What is a segment error?
Segment fault refers to a situation in which your program attempts to access memory addresses that are not allowed. This may be due to:
- Attempt to dereference null pointer (you are not allowed to access memory address 0);
- Try to unquote other pointers that are not in your memory (LCTT translation: not in the legal memory address range);
- A C++ virtual table pointer (C++ vtable pointer) that has been destroyed and points to the wrong place, causing the program to attempt to execute instructions in memory that do not have permission to execute;
- Other things that I don't understand, such as I think accessing misaligned memory addresses can also lead to segment errors (LCTT Note: Segment errors are more likely to occur in architectures that require natural boundary alignment, such as MIPS, ARM).

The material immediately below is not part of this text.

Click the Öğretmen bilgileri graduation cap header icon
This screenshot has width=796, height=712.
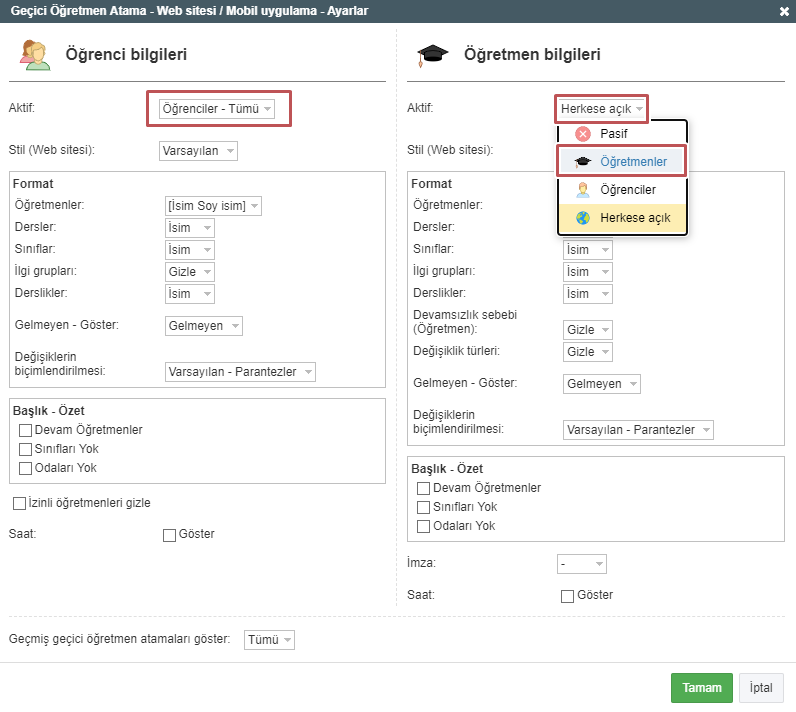tap(433, 54)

This "C++ dummy table pointer" is a case where my program has made a segment error. I may explain this in a future blog, because I did not know anything about C++ at first, and I do not know what kind of dummy table lookup caused the segment error.
But! This blog post is not about C++ issues. Let's talk about the basics, like, how do we get a core dump?
Step 1: Run valgrind
I find the easiest way to find out why my program has a segment error is to use valgrind: I run it (not on my arm-linux)
valgrind -v your-program
This gives me a stack call sequence in case of failure. Simple!
But I also want to do a more in-depth investigation and find out something valgrind didn't tell me! So I want to get a core dump and explore it.
How to get a core dump
Core dump is a copy of your program's memory and is useful when you are trying to debug what went wrong with your problematic program.
When your program has a segment error, the Linux kernel sometimes writes a core dump to disk. When I first tried to get a core dump, I was very depressed for a long time because - Linux did not generate a core dump! Where is my core dump?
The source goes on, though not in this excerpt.